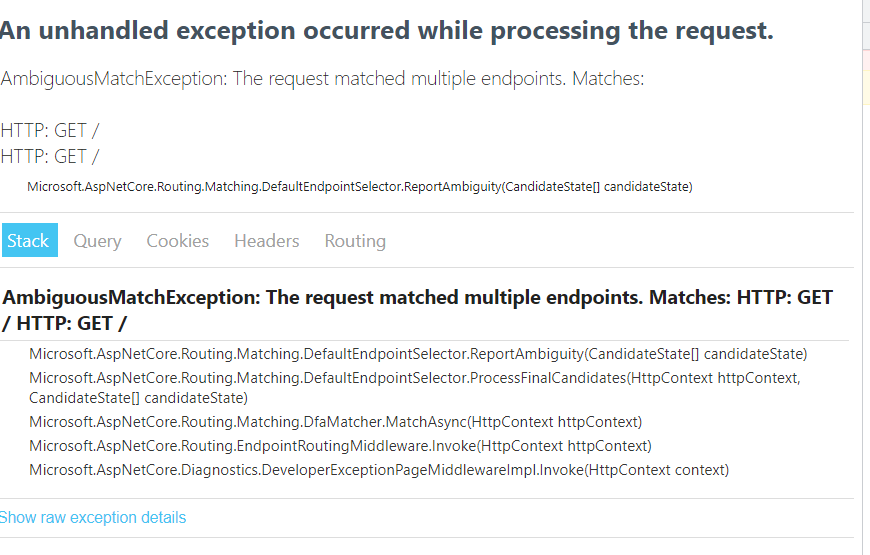Click the pink highlighted row at right edge
The width and height of the screenshot is (870, 555).
(867, 60)
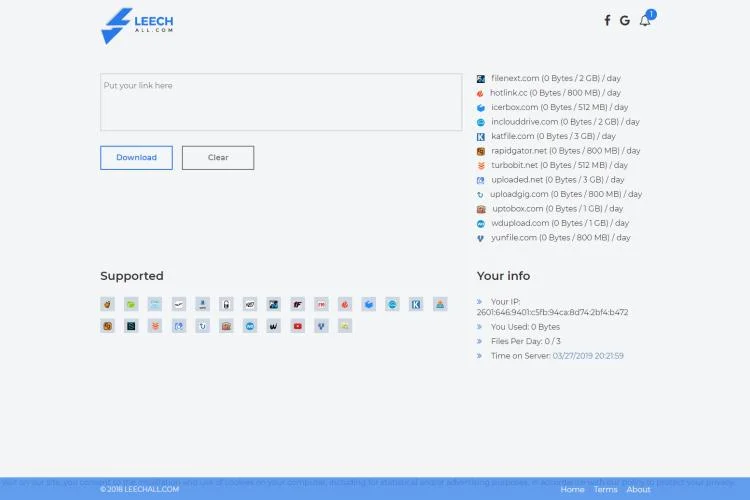
Task: Click the uptobox icon under Supported
Action: tap(226, 326)
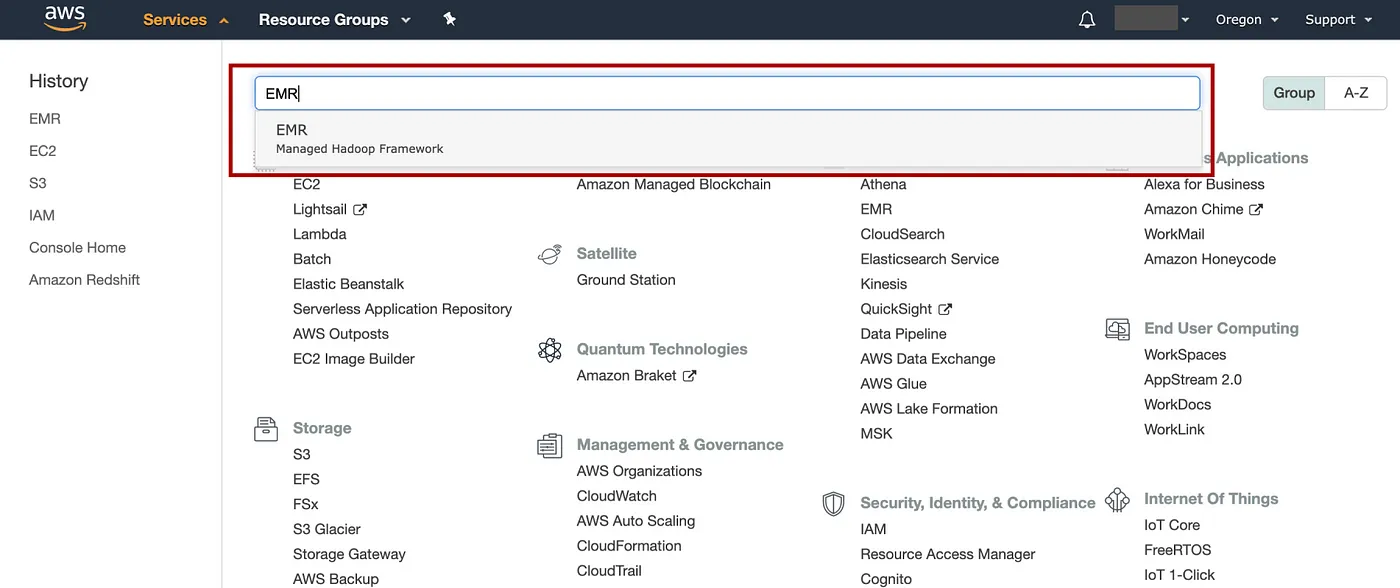Click the Quantum Technologies atom icon

[549, 350]
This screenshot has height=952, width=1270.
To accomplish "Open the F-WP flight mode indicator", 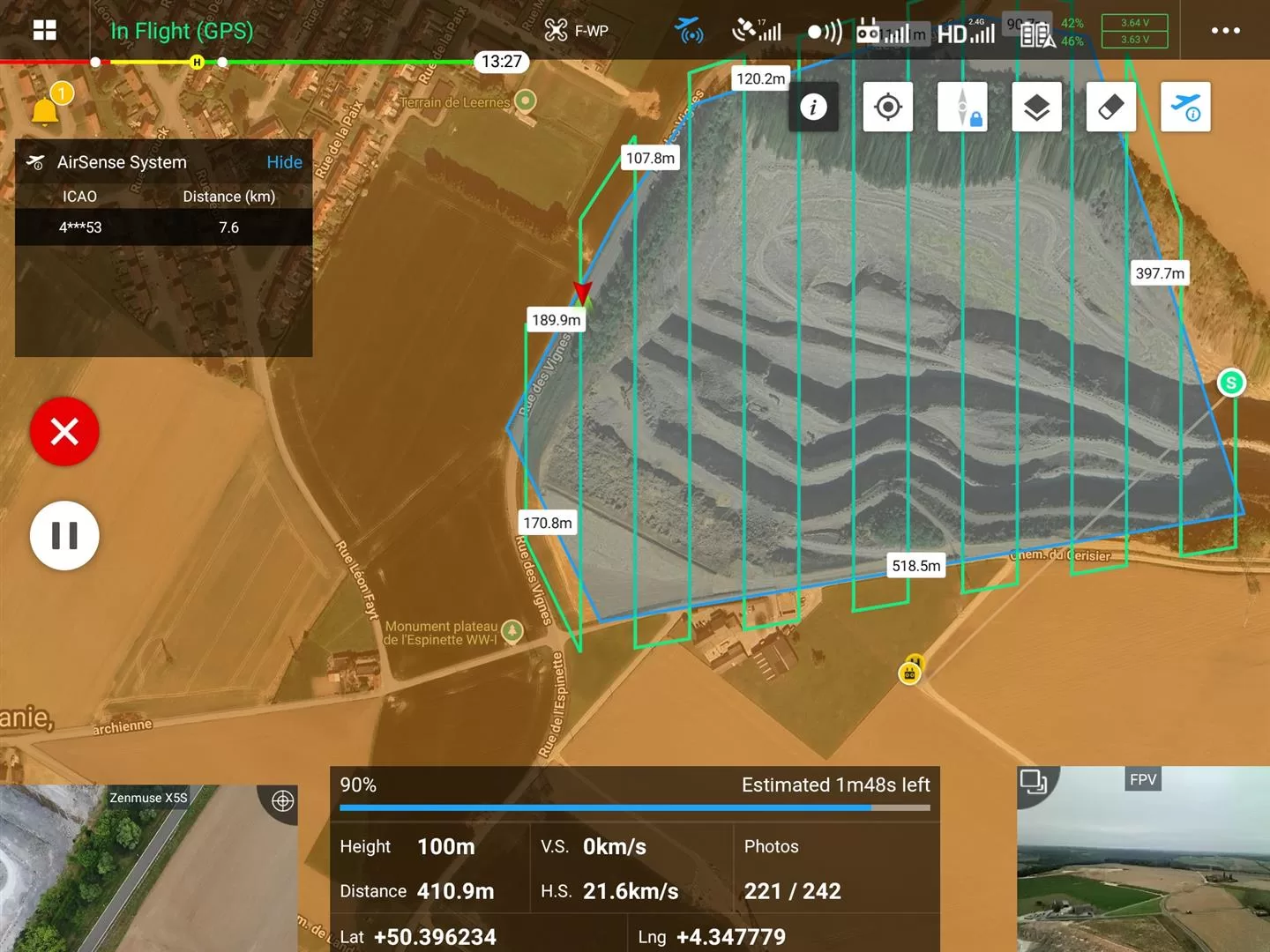I will tap(577, 31).
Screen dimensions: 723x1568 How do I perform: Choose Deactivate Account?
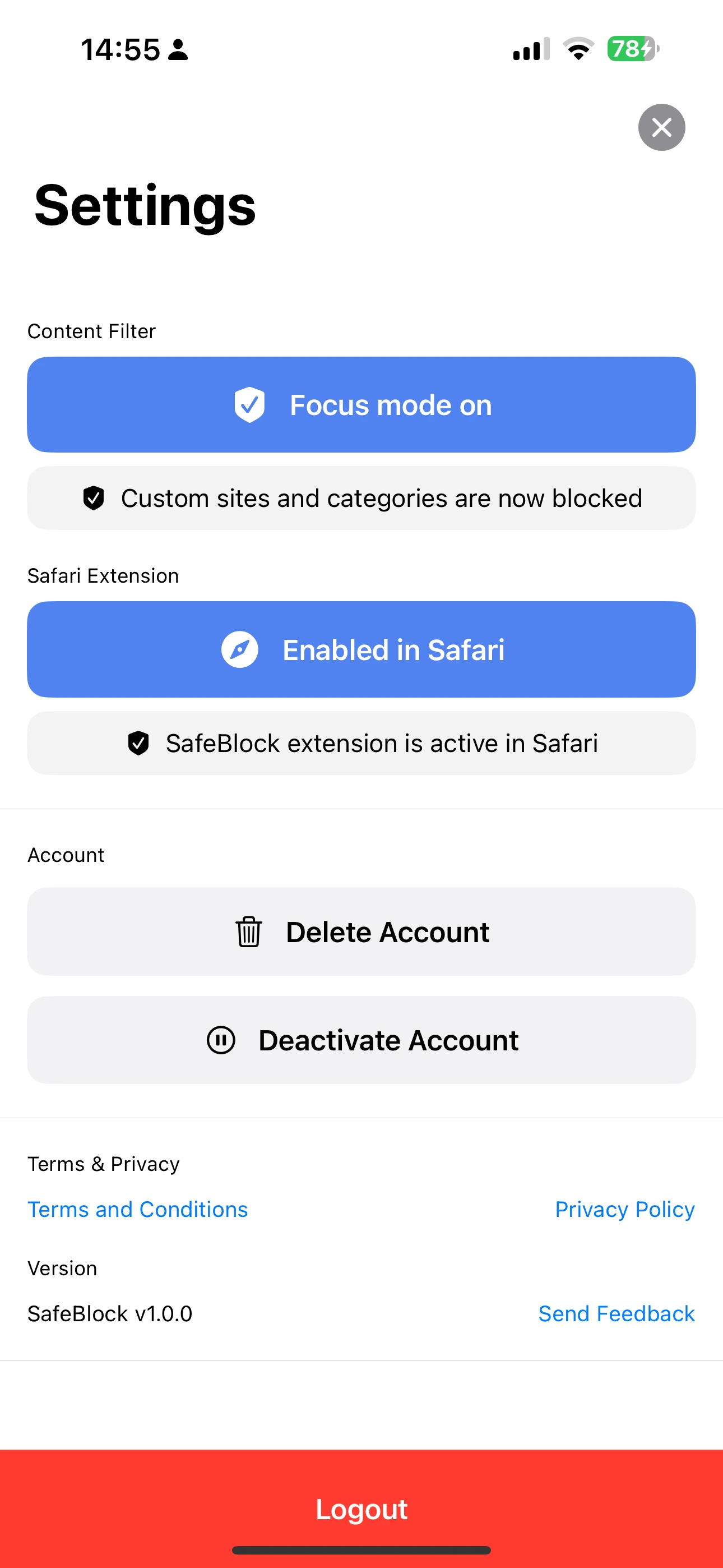(x=360, y=1040)
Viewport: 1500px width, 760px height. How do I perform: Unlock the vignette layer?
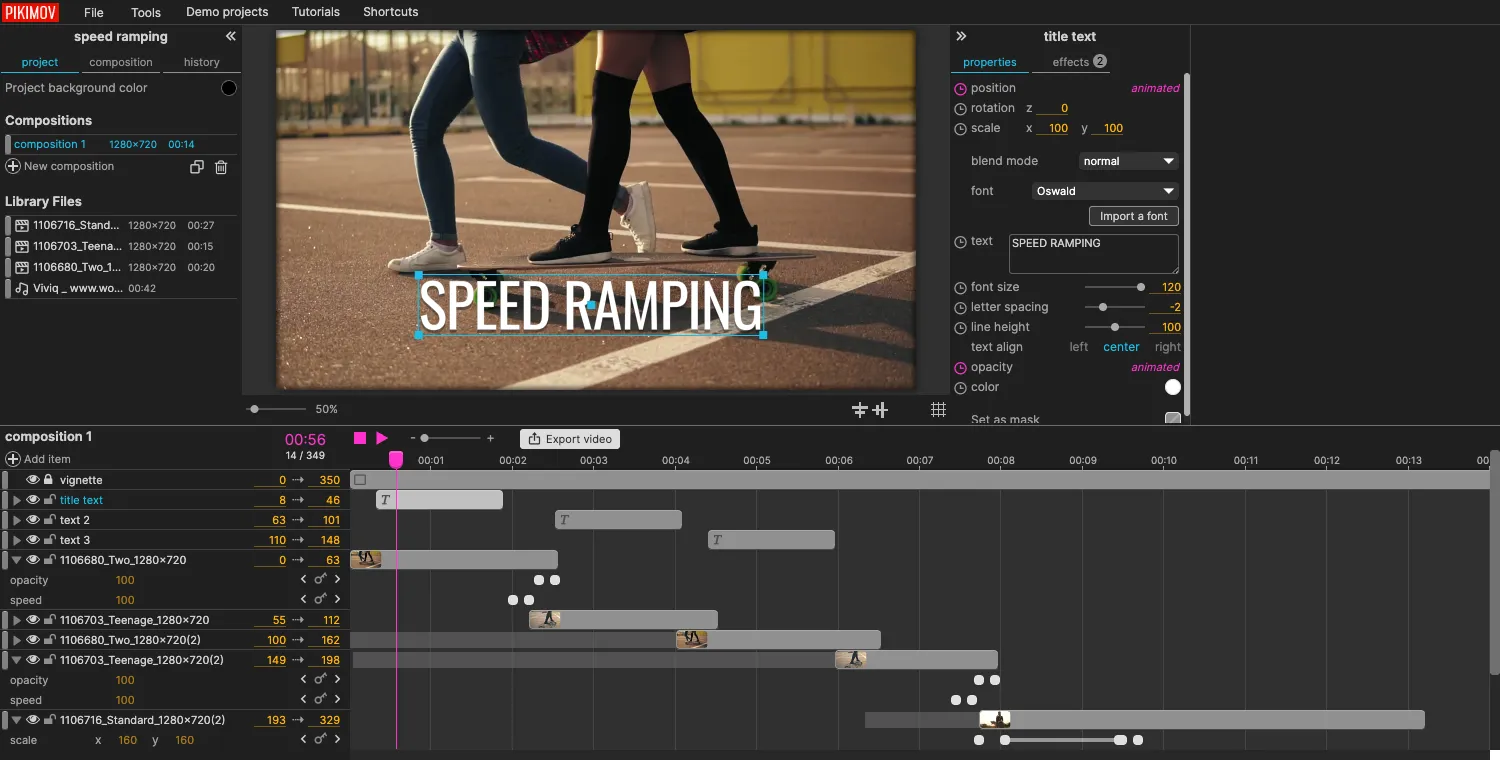[x=48, y=479]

-- -- --

[What you have to do] Only the lines from the one containing "Viewport: 1500px width, 760px" through the last line of the entries should be transcribed, exactly and with no pictures.

[Your solution]
Viewport: 1500px width, 760px height. How do I perform: Unlock the vignette layer?
[x=48, y=479]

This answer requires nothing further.